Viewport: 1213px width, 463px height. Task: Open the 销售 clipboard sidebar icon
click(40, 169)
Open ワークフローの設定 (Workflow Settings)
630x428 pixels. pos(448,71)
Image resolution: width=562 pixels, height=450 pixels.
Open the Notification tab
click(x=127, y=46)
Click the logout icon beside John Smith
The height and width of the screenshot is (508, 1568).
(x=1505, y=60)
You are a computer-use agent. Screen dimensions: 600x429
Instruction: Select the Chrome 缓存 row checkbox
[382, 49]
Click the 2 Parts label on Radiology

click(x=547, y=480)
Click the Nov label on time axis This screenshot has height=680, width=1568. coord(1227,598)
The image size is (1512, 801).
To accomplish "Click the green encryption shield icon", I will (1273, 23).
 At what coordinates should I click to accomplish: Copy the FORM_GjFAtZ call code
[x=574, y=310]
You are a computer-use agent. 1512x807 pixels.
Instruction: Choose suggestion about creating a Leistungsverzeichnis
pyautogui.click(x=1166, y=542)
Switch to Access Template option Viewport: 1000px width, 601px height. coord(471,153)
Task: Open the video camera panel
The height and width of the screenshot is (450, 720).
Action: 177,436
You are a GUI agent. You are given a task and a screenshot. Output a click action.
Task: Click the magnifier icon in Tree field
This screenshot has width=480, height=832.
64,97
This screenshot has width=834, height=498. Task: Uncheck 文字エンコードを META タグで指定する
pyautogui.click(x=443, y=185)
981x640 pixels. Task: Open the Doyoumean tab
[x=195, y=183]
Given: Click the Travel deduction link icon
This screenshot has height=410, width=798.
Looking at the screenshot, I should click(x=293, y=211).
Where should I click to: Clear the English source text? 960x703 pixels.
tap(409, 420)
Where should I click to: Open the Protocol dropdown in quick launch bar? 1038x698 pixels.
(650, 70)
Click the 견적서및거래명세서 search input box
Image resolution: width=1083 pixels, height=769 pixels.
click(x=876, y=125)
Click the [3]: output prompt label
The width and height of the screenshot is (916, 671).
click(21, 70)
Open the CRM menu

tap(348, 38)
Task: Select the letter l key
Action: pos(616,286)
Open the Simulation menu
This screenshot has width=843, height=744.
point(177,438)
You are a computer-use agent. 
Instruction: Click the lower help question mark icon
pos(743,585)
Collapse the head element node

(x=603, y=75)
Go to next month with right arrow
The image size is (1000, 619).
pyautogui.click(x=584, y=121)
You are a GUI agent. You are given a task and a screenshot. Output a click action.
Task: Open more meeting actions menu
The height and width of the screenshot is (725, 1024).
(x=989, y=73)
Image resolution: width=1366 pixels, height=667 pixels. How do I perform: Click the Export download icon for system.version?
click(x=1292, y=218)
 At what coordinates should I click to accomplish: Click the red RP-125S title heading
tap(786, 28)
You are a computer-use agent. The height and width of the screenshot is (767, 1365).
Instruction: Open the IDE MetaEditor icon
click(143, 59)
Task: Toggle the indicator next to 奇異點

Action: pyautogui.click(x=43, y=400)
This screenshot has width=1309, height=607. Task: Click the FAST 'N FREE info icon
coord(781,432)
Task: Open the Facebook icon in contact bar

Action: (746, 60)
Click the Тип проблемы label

Aim of the exercise
Up to and including the line with "You are a computer-use agent. Screen", please return the records exactly, beginning from their first line.

Task solution
Viewport: 1213px width, 463px height. Task: Open the 销售 clipboard sidebar icon
click(40, 169)
Open ワークフローの設定 (Workflow Settings)
630x428 pixels. pos(448,71)
Image resolution: width=562 pixels, height=450 pixels.
Open the Notification tab
click(x=127, y=46)
Click the logout icon beside John Smith
The height and width of the screenshot is (508, 1568).
(x=1505, y=60)
You are a computer-use agent. Screen dimensions: 600x429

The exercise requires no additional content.